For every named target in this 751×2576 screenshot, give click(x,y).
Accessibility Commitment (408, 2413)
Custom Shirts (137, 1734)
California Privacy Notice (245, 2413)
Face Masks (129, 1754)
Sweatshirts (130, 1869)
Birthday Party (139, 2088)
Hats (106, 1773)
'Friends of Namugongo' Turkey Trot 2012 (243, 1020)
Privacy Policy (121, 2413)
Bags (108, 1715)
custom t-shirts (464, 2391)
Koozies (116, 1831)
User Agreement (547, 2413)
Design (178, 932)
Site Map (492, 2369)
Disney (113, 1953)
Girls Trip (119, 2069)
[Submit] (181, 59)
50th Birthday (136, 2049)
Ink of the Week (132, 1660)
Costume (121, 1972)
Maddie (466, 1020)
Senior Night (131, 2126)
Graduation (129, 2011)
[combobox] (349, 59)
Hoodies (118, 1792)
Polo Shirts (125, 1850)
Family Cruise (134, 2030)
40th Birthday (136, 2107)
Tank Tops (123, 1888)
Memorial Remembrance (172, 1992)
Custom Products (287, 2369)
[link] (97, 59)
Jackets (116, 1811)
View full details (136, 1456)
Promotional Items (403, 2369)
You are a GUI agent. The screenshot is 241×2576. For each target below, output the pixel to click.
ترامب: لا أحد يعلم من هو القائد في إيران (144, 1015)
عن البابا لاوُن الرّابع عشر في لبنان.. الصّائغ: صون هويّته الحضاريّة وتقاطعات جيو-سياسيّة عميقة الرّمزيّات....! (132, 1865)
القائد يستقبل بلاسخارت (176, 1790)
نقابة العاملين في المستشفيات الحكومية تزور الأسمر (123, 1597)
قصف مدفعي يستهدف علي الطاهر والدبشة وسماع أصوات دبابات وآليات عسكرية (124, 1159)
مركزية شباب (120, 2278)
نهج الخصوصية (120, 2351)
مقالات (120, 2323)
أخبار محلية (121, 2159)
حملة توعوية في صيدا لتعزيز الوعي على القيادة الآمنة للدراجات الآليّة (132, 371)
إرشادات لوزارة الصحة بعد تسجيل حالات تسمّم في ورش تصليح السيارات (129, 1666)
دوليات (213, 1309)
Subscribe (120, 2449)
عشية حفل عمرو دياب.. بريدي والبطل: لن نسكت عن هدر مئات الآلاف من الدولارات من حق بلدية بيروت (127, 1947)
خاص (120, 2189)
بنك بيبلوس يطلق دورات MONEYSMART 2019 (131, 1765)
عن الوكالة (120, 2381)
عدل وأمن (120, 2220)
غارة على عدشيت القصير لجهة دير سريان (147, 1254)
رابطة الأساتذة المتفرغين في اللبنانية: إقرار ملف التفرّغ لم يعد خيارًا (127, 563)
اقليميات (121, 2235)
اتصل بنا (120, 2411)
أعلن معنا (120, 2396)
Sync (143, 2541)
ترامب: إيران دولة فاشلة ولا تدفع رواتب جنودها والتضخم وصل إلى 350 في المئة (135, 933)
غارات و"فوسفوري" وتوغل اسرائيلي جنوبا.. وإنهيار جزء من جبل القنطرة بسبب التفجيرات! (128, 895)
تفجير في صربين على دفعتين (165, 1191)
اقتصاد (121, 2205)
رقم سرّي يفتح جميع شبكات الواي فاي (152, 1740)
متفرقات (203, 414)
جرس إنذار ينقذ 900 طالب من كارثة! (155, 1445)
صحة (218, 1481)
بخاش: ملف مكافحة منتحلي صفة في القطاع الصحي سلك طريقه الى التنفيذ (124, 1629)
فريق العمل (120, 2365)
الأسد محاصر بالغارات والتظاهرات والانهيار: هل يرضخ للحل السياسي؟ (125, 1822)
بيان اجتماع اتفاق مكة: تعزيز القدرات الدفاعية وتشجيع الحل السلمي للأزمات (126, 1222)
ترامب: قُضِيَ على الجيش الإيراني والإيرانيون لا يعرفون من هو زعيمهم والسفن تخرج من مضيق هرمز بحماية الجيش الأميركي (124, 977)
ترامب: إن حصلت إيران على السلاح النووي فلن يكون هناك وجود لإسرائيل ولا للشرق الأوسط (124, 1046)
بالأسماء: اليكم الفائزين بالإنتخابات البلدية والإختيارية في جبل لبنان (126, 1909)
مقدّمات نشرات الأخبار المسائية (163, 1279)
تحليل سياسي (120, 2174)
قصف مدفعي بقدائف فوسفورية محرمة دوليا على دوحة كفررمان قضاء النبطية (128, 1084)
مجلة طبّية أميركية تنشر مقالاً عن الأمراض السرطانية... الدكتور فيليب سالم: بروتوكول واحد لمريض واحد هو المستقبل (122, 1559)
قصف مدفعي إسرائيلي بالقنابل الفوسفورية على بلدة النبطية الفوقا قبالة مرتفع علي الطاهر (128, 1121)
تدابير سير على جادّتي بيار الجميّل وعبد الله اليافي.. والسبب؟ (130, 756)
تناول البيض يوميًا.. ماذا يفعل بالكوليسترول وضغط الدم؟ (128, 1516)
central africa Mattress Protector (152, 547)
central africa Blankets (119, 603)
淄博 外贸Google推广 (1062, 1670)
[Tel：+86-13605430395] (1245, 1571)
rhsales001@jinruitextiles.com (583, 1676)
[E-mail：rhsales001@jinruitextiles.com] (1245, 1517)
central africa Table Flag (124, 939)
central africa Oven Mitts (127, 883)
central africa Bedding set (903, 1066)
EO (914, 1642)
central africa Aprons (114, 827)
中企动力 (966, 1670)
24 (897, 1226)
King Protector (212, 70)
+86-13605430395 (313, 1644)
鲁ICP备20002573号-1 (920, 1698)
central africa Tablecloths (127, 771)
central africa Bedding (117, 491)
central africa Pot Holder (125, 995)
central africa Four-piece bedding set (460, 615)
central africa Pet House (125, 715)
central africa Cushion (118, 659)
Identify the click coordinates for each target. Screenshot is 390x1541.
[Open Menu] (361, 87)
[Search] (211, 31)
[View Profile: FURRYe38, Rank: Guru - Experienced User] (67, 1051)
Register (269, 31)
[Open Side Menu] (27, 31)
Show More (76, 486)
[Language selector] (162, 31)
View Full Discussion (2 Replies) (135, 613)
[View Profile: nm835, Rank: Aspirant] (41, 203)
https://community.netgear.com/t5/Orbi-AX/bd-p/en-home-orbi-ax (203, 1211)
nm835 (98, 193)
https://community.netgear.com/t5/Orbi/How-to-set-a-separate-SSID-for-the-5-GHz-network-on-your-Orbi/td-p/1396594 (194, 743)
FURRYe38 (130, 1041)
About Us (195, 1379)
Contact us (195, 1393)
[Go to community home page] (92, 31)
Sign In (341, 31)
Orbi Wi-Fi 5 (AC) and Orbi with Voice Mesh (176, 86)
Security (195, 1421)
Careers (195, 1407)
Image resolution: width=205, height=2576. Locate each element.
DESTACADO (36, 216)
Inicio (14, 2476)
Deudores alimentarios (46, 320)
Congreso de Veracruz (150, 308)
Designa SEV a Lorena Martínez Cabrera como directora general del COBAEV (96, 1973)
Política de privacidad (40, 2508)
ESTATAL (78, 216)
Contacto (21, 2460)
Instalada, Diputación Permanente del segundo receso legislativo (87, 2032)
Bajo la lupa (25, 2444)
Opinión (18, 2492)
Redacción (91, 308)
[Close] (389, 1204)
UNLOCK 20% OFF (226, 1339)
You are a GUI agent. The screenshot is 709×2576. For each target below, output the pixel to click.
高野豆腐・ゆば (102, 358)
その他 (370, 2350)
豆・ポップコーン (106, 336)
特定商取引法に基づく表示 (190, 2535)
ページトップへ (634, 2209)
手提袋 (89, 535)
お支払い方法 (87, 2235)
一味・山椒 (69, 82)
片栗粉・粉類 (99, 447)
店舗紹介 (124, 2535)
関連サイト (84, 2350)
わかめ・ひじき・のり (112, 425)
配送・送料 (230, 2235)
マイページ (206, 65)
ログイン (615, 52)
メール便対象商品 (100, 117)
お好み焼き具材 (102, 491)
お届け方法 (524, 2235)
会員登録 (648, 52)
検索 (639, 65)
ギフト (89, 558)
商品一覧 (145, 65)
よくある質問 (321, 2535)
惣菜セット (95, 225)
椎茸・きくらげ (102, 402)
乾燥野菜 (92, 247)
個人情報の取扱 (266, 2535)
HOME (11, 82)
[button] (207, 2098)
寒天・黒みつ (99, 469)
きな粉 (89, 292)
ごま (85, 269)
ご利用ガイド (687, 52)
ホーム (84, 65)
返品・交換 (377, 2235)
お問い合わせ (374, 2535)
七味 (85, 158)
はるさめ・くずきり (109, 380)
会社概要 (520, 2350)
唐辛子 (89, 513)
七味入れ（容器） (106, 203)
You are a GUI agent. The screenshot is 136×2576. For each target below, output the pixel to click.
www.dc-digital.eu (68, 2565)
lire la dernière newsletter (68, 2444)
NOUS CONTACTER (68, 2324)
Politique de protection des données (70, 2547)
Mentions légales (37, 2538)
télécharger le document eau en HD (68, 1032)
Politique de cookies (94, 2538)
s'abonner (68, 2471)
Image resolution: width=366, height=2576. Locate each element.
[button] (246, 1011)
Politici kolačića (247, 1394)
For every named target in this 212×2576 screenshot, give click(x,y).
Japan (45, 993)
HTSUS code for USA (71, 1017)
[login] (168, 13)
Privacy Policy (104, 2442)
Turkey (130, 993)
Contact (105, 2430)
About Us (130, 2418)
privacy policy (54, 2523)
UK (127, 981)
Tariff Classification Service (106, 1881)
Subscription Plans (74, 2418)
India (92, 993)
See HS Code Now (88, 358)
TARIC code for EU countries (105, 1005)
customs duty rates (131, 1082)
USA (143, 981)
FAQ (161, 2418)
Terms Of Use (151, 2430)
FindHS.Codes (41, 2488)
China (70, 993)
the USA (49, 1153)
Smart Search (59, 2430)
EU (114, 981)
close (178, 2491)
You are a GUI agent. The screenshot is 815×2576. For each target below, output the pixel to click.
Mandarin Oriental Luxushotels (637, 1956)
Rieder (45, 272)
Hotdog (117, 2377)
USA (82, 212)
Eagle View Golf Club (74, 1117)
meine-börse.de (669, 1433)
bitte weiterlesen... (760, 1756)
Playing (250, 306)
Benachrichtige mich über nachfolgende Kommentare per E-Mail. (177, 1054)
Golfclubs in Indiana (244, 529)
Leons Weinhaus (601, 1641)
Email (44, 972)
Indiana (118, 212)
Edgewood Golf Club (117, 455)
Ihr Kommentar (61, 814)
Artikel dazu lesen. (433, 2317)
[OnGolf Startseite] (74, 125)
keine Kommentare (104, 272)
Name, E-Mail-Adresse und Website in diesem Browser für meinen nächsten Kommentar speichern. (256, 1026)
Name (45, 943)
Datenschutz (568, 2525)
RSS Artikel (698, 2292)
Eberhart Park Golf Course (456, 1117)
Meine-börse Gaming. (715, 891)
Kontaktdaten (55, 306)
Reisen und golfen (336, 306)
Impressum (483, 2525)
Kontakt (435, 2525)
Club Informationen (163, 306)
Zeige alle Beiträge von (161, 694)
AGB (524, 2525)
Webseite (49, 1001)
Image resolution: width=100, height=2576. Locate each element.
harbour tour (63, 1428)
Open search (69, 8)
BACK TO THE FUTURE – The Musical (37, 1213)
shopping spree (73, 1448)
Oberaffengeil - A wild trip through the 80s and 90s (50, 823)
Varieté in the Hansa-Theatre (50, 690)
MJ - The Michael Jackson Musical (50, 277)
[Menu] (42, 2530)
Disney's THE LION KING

• [Task statement] If a line in the entries holds the string "height", copy it.

• [Solved exercise]
Image resolution: width=205, height=2576. Locate each element.
Image resolution: width=366, height=2576. Locate each element.
Image resolution: width=100, height=2576. Locate each element.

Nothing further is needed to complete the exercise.